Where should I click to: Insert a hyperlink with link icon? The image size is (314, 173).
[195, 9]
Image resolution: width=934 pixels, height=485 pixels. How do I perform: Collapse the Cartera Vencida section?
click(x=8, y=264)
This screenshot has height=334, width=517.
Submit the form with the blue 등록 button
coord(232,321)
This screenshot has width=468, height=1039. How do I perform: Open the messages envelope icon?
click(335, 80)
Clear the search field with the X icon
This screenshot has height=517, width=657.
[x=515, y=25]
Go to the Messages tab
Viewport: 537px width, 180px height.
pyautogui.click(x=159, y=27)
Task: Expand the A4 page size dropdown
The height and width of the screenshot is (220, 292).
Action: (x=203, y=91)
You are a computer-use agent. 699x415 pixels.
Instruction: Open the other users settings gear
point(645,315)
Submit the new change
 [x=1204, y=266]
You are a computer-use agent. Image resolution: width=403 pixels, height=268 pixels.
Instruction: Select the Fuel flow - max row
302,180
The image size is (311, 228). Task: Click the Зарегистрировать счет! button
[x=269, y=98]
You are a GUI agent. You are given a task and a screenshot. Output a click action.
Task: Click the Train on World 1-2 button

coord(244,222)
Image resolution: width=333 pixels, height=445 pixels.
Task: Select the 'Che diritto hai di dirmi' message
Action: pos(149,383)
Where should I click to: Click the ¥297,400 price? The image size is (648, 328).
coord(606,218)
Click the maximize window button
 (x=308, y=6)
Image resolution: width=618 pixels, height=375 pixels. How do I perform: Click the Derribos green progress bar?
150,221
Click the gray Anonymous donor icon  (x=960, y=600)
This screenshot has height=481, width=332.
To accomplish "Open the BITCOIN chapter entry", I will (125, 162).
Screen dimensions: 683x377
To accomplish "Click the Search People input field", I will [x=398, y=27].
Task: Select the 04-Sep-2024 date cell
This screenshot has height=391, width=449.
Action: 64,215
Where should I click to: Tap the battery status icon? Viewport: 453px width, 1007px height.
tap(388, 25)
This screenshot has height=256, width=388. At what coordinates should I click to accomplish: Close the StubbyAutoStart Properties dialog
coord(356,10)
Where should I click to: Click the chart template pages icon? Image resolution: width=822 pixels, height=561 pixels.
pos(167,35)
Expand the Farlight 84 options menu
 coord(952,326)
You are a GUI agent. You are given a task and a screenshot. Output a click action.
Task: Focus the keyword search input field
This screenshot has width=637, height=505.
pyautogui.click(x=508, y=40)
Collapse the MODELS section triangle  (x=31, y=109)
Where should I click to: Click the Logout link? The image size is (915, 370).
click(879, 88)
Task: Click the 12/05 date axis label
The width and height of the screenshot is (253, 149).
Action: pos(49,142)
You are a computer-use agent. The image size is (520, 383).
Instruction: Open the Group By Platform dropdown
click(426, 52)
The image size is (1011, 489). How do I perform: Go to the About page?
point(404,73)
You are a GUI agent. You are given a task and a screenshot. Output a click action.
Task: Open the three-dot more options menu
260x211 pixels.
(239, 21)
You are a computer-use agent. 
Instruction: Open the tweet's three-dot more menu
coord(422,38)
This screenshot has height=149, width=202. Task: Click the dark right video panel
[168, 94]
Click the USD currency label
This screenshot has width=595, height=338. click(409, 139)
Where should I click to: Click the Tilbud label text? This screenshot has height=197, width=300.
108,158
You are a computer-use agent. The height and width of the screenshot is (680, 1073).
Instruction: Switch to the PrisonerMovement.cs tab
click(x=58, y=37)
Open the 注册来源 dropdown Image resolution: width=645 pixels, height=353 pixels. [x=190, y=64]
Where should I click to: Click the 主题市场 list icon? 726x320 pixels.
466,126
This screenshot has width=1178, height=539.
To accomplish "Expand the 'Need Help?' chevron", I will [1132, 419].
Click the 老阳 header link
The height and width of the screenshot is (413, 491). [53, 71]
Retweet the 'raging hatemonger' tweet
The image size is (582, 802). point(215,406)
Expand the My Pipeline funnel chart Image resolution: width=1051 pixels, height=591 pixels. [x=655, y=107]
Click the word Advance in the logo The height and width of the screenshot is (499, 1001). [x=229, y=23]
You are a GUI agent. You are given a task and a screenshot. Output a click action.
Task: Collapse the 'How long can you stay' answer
++++++++++
» TASK
The reply should consist solely of the lines above from the one that has "Instruction: Switch to" through the one that has "This screenshot has width=1178, height=539.", reproduced exactly.

» EXPECTED OUTPUT
Instruction: Switch to the PrisonerMovement.cs tab
click(x=58, y=37)
Open the 注册来源 dropdown Image resolution: width=645 pixels, height=353 pixels. [x=190, y=64]
Where should I click to: Click the 主题市场 list icon? 726x320 pixels.
466,126
This screenshot has width=1178, height=539.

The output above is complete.